Picture this: you've just started using a salicylic acid serum - touted for its ability to exfoliate and unclog the pores - and yet, you're noticing more blemishes emerging. This can understandably be quite worrying (and not to mention annoying) and tempt you to retire that traitorous serum, to avoid any further breakouts. This however, is what's known in the beauty community as 'skin purging' and whilst unpleasant sounding, it's not your typical breakout - nor is it necessarily cause for alarm.

In fact, according to the experts, skin purging can be a tell-tale sign that your best retinol creams or AHAs are working. That said, we've asked the skincare specialists to explain the reaction - and how we can avoid, or lessen the effects...

What is skin purging?

Dr Maryam Zamani, founder of MZ SKIN and leading Oculoplastic Surgeon says to: "Think of skin purging like the skin's version of spring cleaning where things are being eliminated. When you introduce new skincare products or treatments, dead skin can come to the surface from an increase in cell turnover and skin can become red, inflamed, dry or flaky. The appearance can vary from person to person but can include rough skin, papules, pustules, blackheads, or whiteheads, almost similar to acne."

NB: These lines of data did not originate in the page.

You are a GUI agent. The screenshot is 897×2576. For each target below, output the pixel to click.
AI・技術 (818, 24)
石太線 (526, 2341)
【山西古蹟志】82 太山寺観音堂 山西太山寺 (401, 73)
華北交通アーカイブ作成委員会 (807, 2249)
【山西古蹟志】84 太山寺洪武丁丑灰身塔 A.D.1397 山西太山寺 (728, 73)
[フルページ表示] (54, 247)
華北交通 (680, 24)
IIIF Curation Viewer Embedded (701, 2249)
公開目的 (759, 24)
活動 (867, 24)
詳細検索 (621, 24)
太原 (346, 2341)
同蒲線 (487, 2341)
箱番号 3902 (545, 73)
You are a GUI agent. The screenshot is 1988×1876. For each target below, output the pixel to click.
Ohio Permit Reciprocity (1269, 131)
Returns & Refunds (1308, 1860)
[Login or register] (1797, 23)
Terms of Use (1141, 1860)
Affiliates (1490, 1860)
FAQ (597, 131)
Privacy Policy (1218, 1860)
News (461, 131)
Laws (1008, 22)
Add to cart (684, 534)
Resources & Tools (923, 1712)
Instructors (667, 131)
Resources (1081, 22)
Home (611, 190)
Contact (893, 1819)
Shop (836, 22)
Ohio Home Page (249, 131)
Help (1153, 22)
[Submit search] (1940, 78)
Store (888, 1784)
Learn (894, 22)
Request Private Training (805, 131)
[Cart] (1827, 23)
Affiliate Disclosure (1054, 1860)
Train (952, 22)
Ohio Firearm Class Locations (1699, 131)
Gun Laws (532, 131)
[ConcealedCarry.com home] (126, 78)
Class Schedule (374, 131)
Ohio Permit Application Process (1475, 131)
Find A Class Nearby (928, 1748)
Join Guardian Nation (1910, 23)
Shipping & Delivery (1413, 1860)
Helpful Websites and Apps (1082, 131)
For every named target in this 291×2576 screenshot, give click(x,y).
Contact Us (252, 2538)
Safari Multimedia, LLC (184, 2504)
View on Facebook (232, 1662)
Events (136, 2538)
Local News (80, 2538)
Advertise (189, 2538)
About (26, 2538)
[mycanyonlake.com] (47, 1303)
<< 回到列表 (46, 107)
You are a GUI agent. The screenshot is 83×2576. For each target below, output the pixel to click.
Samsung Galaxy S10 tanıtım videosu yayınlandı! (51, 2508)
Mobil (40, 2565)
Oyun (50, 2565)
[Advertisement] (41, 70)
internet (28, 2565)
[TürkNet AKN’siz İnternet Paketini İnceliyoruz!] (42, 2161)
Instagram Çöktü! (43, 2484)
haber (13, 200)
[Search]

As for the cause, Dr Zamani explains that skin purging is often induced by, "ingredients used in acne and anti-ageing skincare products like retinoids, alpha hydroxy acids (AHAs), and beta hydroxy acids (BHAs), and vitamin C for instance that initiate skin responses."

How long does skin purging last?

Dr Zamani says that skin purging is usually temporary, "typically lasting anywhere from a few days to 4-6 weeks," but says the key, to minimising the effect is to add one active-enriched product at a time, starting to slowly, allowing your skin to acclimatise.

"Remember consistency over intensity is the key and will help you stick to a regimen to for healthy skin."

Is skin purging bad?

So while it's a common reaction to using actives like niacinamide and the best vitamin C serums, is it a bad thing?

The answer is no, not necessarily because as mentioned, it's often temporary and proof that the product is doing what it's meant to do - clearing the pores of impurities. That said, Dr Zamani notes, "If the skin is purging, remember to be kind to your skin barrier and help reduce its inflammation. That means, only using one active every few days until the skin acclimatizes and its use can be increased. Use calming and simple regimens to help the skin re-calibrate and be patient. It is always consistency over quantity."

Though purging is common, Dr Zamani also explains that it is a "type of skin inflammation or irritation." Thus, if your skin is feeling super irritated and inflamed or you're experiencing breakouts in areas where you normally wouldn't, Zamani says: "That might be a sign that the product may be exacerbating a skin condition or that you are using too much or too many actives at once. In that case, it's best to ease off and maybe consult with a dermatologist or skincare professional."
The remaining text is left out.